The Monte Carlo Simulation of our lives

I heard it for the first time from Ricky Gervais. In the passage of time, we're more dead than alive. For all practical purposes, we don't exist until we're born. Subsequently, we're alive for a few decades, and then we're dead for eternity afterward.

There are certain milestones in every person's life when one tends to sit down and reflect upon their life, or rather, its fleetingness. We're all seeking a purpose, or a life to remember, only to realize that we won't be remembering much of it once we're old, and the steps most of us will take for our pursuits won't matter once we're gone. 

I've recently turned 30. This has led to a lot of introspection. A lot of it has been hard to put into words, or rather, into words that I'm comfortable sharing publicly. However, a pattern has definitely emerged. I think about the past, I look at the present, and then I begin to wonder about the future. 

This isn't a very productive exercise in itself, especially if it's happening often. Life is nothing but the one path in a Monte Carlo simulation that an individual chooses to actually walk on. It's inconsequential to ponder upon the paths you could've taken, or in simpler terms, it's useless to spend too much time wondering about the "what ifs" of the past.

However, it did lead me to come up with a new way of looking at the world that we live in - like a bunch of Monte Carlo simulations. 

What's a Monte Carlo Simulation?

Well, I believe nothing explains it better than Investopedia. However, in simpler terms, it's essentially a mathematical tool that is used in various industries for forecasting and simulations. For example, in Finance, it's used to forecast asset prices.
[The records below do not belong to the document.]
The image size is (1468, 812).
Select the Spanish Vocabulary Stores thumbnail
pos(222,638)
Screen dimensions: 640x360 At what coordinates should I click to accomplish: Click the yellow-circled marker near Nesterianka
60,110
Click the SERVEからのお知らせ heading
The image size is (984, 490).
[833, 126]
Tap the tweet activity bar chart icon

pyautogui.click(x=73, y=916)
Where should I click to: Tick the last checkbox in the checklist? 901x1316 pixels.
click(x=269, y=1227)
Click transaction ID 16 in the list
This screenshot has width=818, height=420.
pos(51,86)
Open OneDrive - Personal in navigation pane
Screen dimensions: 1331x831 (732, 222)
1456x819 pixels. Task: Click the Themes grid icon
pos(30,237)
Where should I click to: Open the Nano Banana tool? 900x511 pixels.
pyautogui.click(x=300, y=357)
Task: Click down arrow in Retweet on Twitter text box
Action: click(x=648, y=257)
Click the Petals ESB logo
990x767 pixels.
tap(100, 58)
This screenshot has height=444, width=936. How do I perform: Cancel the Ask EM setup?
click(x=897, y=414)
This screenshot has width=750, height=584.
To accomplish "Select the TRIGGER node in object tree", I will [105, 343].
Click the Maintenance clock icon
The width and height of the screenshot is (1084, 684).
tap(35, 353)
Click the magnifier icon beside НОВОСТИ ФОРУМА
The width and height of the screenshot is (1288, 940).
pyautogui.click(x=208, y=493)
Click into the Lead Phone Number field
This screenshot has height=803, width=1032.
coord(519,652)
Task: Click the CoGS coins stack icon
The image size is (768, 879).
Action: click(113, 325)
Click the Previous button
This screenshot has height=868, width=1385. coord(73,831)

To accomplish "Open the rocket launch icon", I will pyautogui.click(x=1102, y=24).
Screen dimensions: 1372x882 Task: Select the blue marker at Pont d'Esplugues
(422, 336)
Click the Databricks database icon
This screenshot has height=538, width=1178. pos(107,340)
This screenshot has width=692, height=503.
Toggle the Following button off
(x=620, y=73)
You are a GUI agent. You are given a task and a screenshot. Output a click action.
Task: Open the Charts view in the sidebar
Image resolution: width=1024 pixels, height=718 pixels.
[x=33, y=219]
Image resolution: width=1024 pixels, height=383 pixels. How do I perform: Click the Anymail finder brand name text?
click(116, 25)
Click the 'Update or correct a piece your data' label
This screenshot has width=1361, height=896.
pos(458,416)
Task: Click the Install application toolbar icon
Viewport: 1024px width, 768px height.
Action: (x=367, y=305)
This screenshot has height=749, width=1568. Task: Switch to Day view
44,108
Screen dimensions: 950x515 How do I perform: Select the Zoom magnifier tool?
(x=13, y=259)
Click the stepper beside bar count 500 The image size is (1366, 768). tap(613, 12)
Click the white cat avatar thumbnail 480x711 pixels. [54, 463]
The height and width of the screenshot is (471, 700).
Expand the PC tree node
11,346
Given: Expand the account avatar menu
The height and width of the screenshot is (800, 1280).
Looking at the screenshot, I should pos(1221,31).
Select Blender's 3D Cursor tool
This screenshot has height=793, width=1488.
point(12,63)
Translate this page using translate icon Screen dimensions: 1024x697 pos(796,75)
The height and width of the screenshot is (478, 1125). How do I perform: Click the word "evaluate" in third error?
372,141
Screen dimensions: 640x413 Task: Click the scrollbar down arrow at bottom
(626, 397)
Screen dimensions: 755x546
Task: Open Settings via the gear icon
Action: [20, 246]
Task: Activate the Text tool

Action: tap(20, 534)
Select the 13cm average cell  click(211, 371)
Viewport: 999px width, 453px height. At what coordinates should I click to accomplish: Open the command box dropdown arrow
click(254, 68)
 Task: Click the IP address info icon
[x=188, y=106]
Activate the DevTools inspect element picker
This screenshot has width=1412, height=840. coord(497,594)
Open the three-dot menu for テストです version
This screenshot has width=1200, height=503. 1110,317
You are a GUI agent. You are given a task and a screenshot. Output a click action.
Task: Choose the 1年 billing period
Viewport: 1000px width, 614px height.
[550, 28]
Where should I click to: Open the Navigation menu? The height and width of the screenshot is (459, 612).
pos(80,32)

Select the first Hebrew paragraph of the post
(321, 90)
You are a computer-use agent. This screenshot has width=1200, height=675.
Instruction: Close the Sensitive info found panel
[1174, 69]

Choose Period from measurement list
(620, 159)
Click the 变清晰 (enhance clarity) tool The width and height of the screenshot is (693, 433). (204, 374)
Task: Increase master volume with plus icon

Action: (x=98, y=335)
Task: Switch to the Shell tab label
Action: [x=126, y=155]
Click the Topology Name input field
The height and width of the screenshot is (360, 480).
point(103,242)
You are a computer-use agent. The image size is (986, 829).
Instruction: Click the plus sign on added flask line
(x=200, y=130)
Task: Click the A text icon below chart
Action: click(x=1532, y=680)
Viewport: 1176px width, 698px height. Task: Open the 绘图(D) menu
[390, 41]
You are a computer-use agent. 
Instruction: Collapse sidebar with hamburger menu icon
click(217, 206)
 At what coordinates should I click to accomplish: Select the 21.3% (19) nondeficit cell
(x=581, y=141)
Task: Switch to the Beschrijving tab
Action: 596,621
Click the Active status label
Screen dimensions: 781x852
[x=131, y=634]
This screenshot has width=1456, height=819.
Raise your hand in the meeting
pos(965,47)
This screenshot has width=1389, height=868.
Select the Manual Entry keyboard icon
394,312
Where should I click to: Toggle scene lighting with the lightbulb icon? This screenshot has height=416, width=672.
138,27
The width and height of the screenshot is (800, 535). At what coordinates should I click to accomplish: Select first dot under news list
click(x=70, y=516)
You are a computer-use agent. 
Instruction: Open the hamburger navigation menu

Let's say you have a stock of Google at $100 and you want to forecast its price a year from now. You can take the historical price data of the stock, and apply a Monte Carlo simulation to it to come up with a probabilistic estimate of the price of the stock a year from now. With Monte Carlo simulations, one can create infinite potential paths that the price of Google can potentially take over the next year to arrive at its final price a year from now. 
 
Using these models, financial analysts are able to make a prediction of the sort - "There's a 95% chance that the price of this Google will be between $106 and $97 a year from now" 

Monte Carlo Simulations of an Individual's lives 

One of the underlying assumptions of forecasting using the Monte Carlo simulations is that at every point in time in the future, something random can and will happen. It's something that we can't account for, and possibly something that we have no control over. In essence, it's the simplest way of assuming the omnipresence of Murphy's Law at all times. 

In a lot of ways, this is similar to the lives that most of us live. At each and every step of our lives, we make decisions that drive the future course of our lives. At each step, we can and do come across hurdles and hardships that we aren't able to account for, or have no control over, and yet, we make decisions based on our best judgment (or rather the lack of it at times) and we soldier on. 

In a way, our life is a series of random choices that we make based on random factors using our best/worst judgment. If we could simulate our lives over and over again, with different decisions made at each and every step of the way, we can come up with infinite paths that our lives could've taken to get from birth to today, and in each path, we would've been in a different situation today. The actual life we end up living is just one of the infinite paths of a Monte-Carlo simulation. It's the path that we actually end up taking and living through to arrive at the situation where we are now. Just like the path that the stock of Google actually takes and reaches the price that it does in a year.  

The motivation behind this view of life

In the long term, depending on how a company does, its stock value (not price) goes up or down. Similarly, as an individual, depending on the decisions we make and the path we choose, our life can be seen as an asset. How we value our lives is our own personal choice - in terms of wealth, health, life experiences, time spent with loved ones, or an aptly weighted index of all of these and many more variables. Depending on the decisions we make, we can choose to grow in value or be an asset that depreciated. 

In utilitarian economics, I learned to estimate asset values in Dollar terms. The tools at our disposal have often limited our abilities to measure life in clear terms, unfortunately. Our calculation of an individual's wealth is taken as a proxy for their value as an individual. Being a banker further exacerbates this flaw. We really do tend to price everything without knowing the real value of anything. 

Consequently, I often wondered why an individual would choose a path that would depreciate their wealth or their potential future wealth gains. As I begin the fourth decade of my life, I've come to realize that there are certain values that are a bit hard for the banker in me to put monetary terms on. Some things are only to be valued and not to be priced in life. That's what makes us human. That is what makes the actual path we take so unique from all the other paths that we could've taken. 

Additionally, there's a certain peace in knowing that a majority of people, if not all, do take the rational path in life, or at least they have until now. Otherwise, we wouldn't be living in a world that is much better than it was a century ago.